Investissement locatif Pinel : la défiscalisation et après ?


Les ventes de logements neufs destinés à la location sont reparties de l'avant en 2015, avec la montée en puissance du dispositif de défiscalisation immobilière Pinel. Mais loin d'être une solution miracle, le Pinel présente plusieurs limites en termes d'investissement immobilier patrimonial. Explications.  
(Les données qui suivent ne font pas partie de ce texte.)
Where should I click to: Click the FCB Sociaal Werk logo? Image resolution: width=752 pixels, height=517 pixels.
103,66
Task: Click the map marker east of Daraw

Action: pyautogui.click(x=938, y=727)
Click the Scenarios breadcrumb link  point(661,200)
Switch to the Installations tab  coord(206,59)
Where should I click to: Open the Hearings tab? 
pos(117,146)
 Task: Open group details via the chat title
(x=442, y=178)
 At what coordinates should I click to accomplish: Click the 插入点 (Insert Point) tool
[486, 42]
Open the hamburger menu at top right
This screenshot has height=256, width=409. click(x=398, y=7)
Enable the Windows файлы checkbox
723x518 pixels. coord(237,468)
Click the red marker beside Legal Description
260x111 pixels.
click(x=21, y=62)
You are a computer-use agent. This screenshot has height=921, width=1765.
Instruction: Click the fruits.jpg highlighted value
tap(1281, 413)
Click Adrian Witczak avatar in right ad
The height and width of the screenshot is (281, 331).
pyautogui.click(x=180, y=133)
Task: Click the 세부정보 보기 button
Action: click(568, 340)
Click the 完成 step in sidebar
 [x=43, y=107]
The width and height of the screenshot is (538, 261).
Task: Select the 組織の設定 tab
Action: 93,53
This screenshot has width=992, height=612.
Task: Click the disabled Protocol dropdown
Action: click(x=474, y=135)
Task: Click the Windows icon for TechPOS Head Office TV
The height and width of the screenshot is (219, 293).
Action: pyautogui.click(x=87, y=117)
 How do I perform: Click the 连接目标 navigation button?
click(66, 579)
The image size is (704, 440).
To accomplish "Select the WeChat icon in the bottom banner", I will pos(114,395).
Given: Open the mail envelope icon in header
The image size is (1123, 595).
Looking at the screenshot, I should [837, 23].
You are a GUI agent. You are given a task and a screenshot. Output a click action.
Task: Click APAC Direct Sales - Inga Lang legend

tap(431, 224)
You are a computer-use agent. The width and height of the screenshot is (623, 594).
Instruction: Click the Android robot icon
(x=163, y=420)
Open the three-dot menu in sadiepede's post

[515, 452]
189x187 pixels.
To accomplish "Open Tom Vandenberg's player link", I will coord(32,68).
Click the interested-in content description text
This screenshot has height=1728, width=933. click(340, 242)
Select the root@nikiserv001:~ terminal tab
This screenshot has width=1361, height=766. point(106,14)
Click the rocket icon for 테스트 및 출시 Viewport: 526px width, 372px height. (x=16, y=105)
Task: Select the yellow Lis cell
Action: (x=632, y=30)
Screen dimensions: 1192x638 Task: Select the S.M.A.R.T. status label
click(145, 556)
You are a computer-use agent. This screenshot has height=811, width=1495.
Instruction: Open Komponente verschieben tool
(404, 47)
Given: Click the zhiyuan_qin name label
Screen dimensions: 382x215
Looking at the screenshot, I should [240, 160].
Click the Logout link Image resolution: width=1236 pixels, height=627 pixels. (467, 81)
Les nombreux écueils de l’investissement locatif Pinel

Faut-il se lancer en Pinel ou non ? Pour de nombreux contribuables fortement imposés, ce dispositif de défiscalisation immobilière ne manque pas d’atouts puisqu’il permet d’effacer jusqu’à 6.000 euros d’impôt sur le revenu par an. Une belle économie de nature à en convaincre plus d’un mais qui peut faire aussi oublier qu’il s’agit avant tout d’une opération immobilière.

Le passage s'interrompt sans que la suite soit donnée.